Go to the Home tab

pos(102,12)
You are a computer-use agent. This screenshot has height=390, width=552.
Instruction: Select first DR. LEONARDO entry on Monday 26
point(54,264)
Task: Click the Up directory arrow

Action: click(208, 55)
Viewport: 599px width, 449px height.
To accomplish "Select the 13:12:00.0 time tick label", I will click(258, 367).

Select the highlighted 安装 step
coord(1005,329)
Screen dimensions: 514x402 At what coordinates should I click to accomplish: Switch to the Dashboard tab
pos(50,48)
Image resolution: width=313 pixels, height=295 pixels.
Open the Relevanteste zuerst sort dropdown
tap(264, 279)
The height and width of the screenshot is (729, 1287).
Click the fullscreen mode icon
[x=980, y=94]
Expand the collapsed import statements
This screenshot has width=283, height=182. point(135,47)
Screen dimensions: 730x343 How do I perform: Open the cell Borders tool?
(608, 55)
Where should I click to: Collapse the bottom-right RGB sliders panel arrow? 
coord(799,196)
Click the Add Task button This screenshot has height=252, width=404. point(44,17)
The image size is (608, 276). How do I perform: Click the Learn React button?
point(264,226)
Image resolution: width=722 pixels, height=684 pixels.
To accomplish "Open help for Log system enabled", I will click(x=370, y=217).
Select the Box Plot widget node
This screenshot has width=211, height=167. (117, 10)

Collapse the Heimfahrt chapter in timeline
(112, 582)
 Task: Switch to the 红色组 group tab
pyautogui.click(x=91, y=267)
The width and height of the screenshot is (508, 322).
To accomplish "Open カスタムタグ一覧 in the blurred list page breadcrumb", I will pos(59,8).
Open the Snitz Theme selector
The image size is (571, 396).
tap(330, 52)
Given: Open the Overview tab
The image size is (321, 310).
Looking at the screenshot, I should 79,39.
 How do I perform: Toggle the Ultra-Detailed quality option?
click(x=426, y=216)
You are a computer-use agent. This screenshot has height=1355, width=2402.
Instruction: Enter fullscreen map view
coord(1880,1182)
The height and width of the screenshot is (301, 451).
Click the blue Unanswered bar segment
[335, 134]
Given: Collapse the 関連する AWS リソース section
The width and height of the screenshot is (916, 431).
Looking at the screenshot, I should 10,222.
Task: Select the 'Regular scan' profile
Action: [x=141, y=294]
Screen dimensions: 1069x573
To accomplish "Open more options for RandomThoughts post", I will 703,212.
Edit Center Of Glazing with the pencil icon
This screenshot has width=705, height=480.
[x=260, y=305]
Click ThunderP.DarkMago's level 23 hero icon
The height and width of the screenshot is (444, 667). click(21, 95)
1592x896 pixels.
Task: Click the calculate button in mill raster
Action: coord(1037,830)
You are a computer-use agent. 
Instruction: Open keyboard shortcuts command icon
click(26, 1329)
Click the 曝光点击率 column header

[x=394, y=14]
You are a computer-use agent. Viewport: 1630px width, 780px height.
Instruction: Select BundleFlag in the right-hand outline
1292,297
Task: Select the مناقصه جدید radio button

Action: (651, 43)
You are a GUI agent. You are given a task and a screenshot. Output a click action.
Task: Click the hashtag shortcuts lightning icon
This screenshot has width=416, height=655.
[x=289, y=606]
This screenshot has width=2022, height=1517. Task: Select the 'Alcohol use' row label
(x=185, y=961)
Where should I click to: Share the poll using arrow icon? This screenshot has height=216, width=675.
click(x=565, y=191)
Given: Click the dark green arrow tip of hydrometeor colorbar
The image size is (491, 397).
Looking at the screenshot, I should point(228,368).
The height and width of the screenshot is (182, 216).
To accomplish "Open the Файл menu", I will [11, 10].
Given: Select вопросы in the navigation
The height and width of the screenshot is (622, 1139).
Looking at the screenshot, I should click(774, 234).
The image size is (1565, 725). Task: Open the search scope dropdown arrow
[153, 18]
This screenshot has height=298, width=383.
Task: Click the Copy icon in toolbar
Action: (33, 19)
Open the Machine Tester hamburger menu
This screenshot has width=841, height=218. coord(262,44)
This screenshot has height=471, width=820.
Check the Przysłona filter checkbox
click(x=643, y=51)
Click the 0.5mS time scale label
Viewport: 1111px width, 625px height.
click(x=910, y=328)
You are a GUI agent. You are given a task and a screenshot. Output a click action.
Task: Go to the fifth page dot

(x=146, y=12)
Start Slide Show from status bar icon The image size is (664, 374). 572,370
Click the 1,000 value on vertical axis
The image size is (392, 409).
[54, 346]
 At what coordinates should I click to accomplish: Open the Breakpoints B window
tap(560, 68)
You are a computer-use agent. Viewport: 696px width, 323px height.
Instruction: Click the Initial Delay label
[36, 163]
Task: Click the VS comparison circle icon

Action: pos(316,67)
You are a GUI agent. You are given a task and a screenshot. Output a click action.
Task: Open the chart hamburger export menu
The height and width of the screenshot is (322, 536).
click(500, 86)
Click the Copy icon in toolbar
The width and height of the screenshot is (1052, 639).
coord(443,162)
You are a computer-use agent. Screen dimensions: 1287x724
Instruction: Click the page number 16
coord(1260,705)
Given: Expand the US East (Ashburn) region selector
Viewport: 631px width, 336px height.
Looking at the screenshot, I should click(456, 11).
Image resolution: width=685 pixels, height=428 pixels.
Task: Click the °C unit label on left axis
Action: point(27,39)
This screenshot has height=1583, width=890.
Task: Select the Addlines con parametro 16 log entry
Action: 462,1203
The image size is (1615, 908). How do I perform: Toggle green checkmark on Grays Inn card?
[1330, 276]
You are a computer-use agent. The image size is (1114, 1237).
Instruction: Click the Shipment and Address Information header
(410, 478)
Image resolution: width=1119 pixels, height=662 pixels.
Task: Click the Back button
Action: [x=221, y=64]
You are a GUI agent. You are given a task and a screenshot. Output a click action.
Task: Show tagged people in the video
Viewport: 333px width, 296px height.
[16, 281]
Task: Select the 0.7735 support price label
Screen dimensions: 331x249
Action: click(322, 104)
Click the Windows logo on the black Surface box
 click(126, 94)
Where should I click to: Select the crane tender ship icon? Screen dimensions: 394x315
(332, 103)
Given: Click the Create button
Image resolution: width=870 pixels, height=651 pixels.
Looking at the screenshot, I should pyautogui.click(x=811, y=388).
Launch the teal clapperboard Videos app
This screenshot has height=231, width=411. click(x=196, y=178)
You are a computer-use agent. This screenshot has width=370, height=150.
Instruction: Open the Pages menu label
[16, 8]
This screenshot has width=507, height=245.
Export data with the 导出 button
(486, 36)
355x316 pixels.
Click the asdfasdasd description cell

•••

Powiel wszystkie powyższe dane wiersz po wierszu, bez żadnych zmian.

WYNIK ĆWICZENIA »
Go to the Home tab

pos(102,12)
You are a computer-use agent. This screenshot has height=390, width=552.
Instruction: Select first DR. LEONARDO entry on Monday 26
point(54,264)
Task: Click the Up directory arrow

Action: click(208, 55)
Viewport: 599px width, 449px height.
To accomplish "Select the 13:12:00.0 time tick label", I will click(258, 367).

Select the highlighted 安装 step
coord(1005,329)
Screen dimensions: 514x402 At what coordinates should I click to accomplish: Switch to the Dashboard tab
pos(50,48)
Image resolution: width=313 pixels, height=295 pixels.
Open the Relevanteste zuerst sort dropdown
tap(264, 279)
The height and width of the screenshot is (729, 1287).
Click the fullscreen mode icon
[x=980, y=94]
Expand the collapsed import statements
This screenshot has width=283, height=182. point(135,47)
Screen dimensions: 730x343 How do I perform: Open the cell Borders tool?
(608, 55)
Where should I click to: Collapse the bottom-right RGB sliders panel arrow? 
coord(799,196)
Click the Add Task button This screenshot has height=252, width=404. point(44,17)
The image size is (608, 276). How do I perform: Click the Learn React button?
point(264,226)
Image resolution: width=722 pixels, height=684 pixels.
To accomplish "Open help for Log system enabled", I will click(x=370, y=217).
Select the Box Plot widget node
This screenshot has width=211, height=167. (117, 10)

Collapse the Heimfahrt chapter in timeline
(112, 582)
 Task: Switch to the 红色组 group tab
pyautogui.click(x=91, y=267)
The width and height of the screenshot is (508, 322).
To accomplish "Open カスタムタグ一覧 in the blurred list page breadcrumb", I will pos(59,8).
Open the Snitz Theme selector
The image size is (571, 396).
tap(330, 52)
Given: Open the Overview tab
The image size is (321, 310).
Looking at the screenshot, I should 79,39.
 How do I perform: Toggle the Ultra-Detailed quality option?
click(x=426, y=216)
You are a computer-use agent. This screenshot has height=1355, width=2402.
Instruction: Enter fullscreen map view
coord(1880,1182)
The height and width of the screenshot is (301, 451).
Click the blue Unanswered bar segment
[335, 134]
Given: Collapse the 関連する AWS リソース section
The width and height of the screenshot is (916, 431).
Looking at the screenshot, I should 10,222.
Task: Select the 'Regular scan' profile
Action: [x=141, y=294]
Screen dimensions: 1069x573
To accomplish "Open more options for RandomThoughts post", I will 703,212.
Edit Center Of Glazing with the pencil icon
This screenshot has width=705, height=480.
[x=260, y=305]
Click ThunderP.DarkMago's level 23 hero icon
The height and width of the screenshot is (444, 667). click(21, 95)
1592x896 pixels.
Task: Click the calculate button in mill raster
Action: coord(1037,830)
You are a computer-use agent. 
Instruction: Open keyboard shortcuts command icon
click(26, 1329)
Click the 曝光点击率 column header

[x=394, y=14]
You are a computer-use agent. Viewport: 1630px width, 780px height.
Instruction: Select BundleFlag in the right-hand outline
1292,297
Task: Select the مناقصه جدید radio button

Action: (651, 43)
You are a GUI agent. You are given a task and a screenshot. Output a click action.
Task: Click the hashtag shortcuts lightning icon
This screenshot has width=416, height=655.
[x=289, y=606]
This screenshot has width=2022, height=1517. Task: Select the 'Alcohol use' row label
(x=185, y=961)
Where should I click to: Share the poll using arrow icon? This screenshot has height=216, width=675.
click(x=565, y=191)
Given: Click the dark green arrow tip of hydrometeor colorbar
The image size is (491, 397).
Looking at the screenshot, I should point(228,368).
The height and width of the screenshot is (182, 216).
To accomplish "Open the Файл menu", I will [11, 10].
Given: Select вопросы in the navigation
The height and width of the screenshot is (622, 1139).
Looking at the screenshot, I should click(774, 234).
The image size is (1565, 725). Task: Open the search scope dropdown arrow
[153, 18]
This screenshot has height=298, width=383.
Task: Click the Copy icon in toolbar
Action: (33, 19)
Open the Machine Tester hamburger menu
This screenshot has width=841, height=218. coord(262,44)
This screenshot has height=471, width=820.
Check the Przysłona filter checkbox
click(x=643, y=51)
Click the 0.5mS time scale label
Viewport: 1111px width, 625px height.
click(x=910, y=328)
You are a GUI agent. You are given a task and a screenshot. Output a click action.
Task: Go to the fifth page dot

(x=146, y=12)
Start Slide Show from status bar icon The image size is (664, 374). 572,370
Click the 1,000 value on vertical axis
The image size is (392, 409).
[54, 346]
 At what coordinates should I click to accomplish: Open the Breakpoints B window
tap(560, 68)
You are a computer-use agent. Viewport: 696px width, 323px height.
Instruction: Click the Initial Delay label
[36, 163]
Task: Click the VS comparison circle icon

Action: pos(316,67)
You are a GUI agent. You are given a task and a screenshot. Output a click action.
Task: Open the chart hamburger export menu
The height and width of the screenshot is (322, 536).
click(500, 86)
Click the Copy icon in toolbar
The width and height of the screenshot is (1052, 639).
coord(443,162)
You are a computer-use agent. Screen dimensions: 1287x724
Instruction: Click the page number 16
coord(1260,705)
Given: Expand the US East (Ashburn) region selector
Viewport: 631px width, 336px height.
Looking at the screenshot, I should click(456, 11).
Image resolution: width=685 pixels, height=428 pixels.
Task: Click the °C unit label on left axis
Action: point(27,39)
This screenshot has height=1583, width=890.
Task: Select the Addlines con parametro 16 log entry
Action: 462,1203
The image size is (1615, 908). How do I perform: Toggle green checkmark on Grays Inn card?
[1330, 276]
You are a computer-use agent. The image size is (1114, 1237).
Instruction: Click the Shipment and Address Information header
(410, 478)
Image resolution: width=1119 pixels, height=662 pixels.
Task: Click the Back button
Action: [x=221, y=64]
You are a GUI agent. You are given a task and a screenshot. Output a click action.
Task: Show tagged people in the video
Viewport: 333px width, 296px height.
[16, 281]
Task: Select the 0.7735 support price label
Screen dimensions: 331x249
Action: click(322, 104)
Click the Windows logo on the black Surface box
 click(126, 94)
Where should I click to: Select the crane tender ship icon? Screen dimensions: 394x315
(332, 103)
Given: Click the Create button
Image resolution: width=870 pixels, height=651 pixels.
Looking at the screenshot, I should pyautogui.click(x=811, y=388).
Launch the teal clapperboard Videos app
This screenshot has height=231, width=411. click(x=196, y=178)
You are a computer-use agent. This screenshot has width=370, height=150.
Instruction: Open the Pages menu label
[16, 8]
This screenshot has width=507, height=245.
Export data with the 导出 button
(486, 36)
355x316 pixels.
Click the asdfasdasd description cell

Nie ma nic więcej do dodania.